Malay Wedding Customs
The life of Malay people is rich in diverse rites, customs, and ceremonies. One of the brightest ceremonies is the Malay wedding, which is usually a colorful festival with many guests, which can last for several days. Traditionally, weddings were organized by the parents of a man and a woman, this bride and groom met only at the ceremony. However, while parental arrangements are still common at present, young people meet each other long before the wedding.
In fact, the Malay wedding ceremony consists of several components. Adat Merisik is a process of seeking a couple when a family or a young man chooses a bride. After that, when the decision to marry is announced, the families gather to discuss the plan of action. Henna Staining Ceremony begins three days before the wedding and includes the presentation of the bride’s wardrobe and henna staining itself. The following component is formal. It is called Akad Nikah, and it is the marriage contract. The branding ceremony is a demonstration of the blessing and approval of the couple. They sit on a special sofa, and their guests sprinkle them with rice and scented water. Finally, the ceremony called Royalty for a Day is held. The newly-wed couple is treated like king and queen. It includes many people dressed in costumes, music, and flowers. After that, the guests are invited to a festive meal.
Jewish Shabbat Custom
Shabbat is, probably, one of the best-known Jewish customs. It is considered to be a centerpiece of Jewish culture. It is a day of rest that has to be spent with family. It begins on Friday evening and lasts until the sun sets on Saturday. Shabbat comprises many rules and traditions that should be followed. Before the Shabbat evening, the candles are lit. This process symbolizes peace and the festiveness of that time. A celebratory meal is also typical of Shabbat. The family gathers at a table to have dinner together and to say a prayer. However, it is important to prepare everything in advance, because cooking, as well as some other activities, are not allowed during Shabbat. In addition to cooking, Orthodox Jews should not drive, turn on or off any appliances, or carry something outside the house. There is also a tradition of bidding farewell to Shabbat. It is called Havdalah, which is Hebrew for “separation.” Commonly, on a Saturday night, a blessing is cited over a cup of wine after the three stars appear in the sky. Still, this ritual may differ in the time it is held, depending on the community.
Native American Death and Funeral Customs
Although Native American culture and customs are diverse due to the existence of more than 500 tribes, there are some common beliefs that influenced tribal traditions. Native American beliefs about death make an important part of their life. While there is no concept of religion that usually defines the issue of death, Native Americans developed their beliefs on the ground of historical, spiritual teachings. In fact, every tribe has specific traditions about death and funerals. Nevertheless, all of them share a common feature, which is the belief that the spirit of a person continues living after physical death. Although there are no concepts of heaven and hell in the Native American tradition, some tribes believe that there is a particular place where the souls of the dead are welcomed.

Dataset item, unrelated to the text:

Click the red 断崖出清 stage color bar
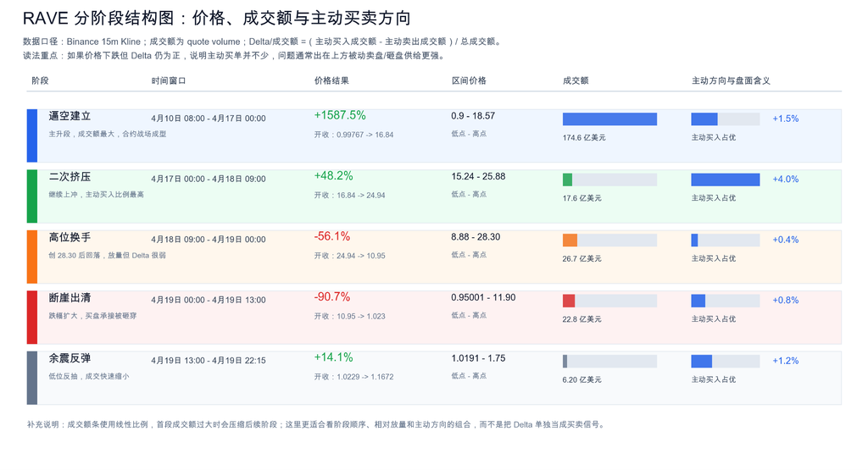The image size is (868, 470). [x=32, y=318]
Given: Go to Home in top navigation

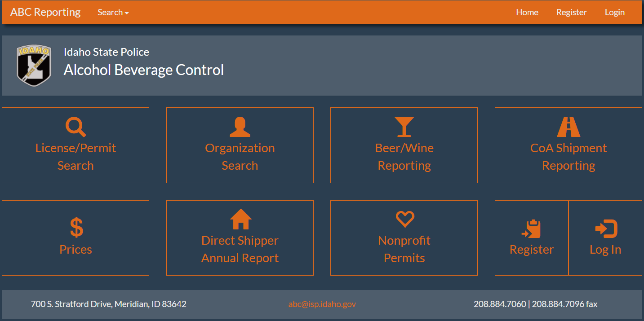Looking at the screenshot, I should (527, 13).
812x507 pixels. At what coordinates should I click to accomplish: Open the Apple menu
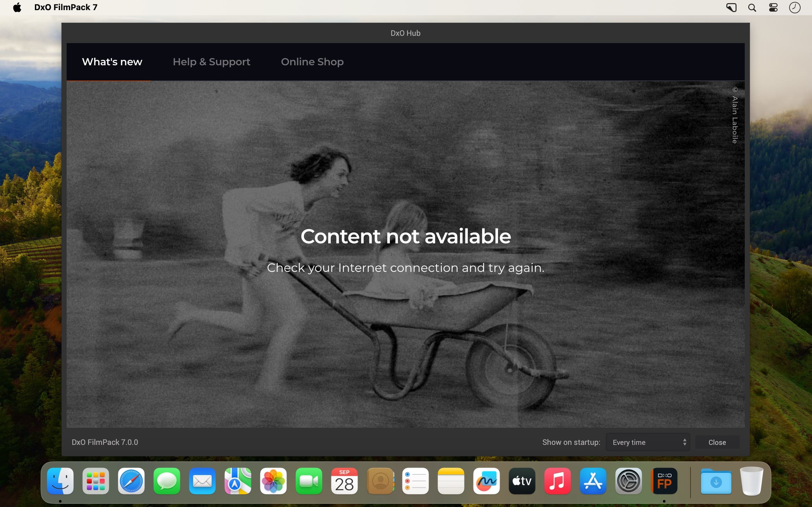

Other tribes practice communication with the spirits of their dead ancestors due to particular ceremonies and rituals. Moreover, reincarnation is another belief typical of some Native American tribes.
Funeral customs are mainly aimed at helping the spirit arrive at its final destination. Some tribes provide objects necessary for the spirit, including weapons, jewelry, and food. Other tribes paint the face of a dead person red, which is the color of life. Due to the fear of the dead, some Native American tribes burn the possessions of the dead person, including their homes, so that the spirit cannot return.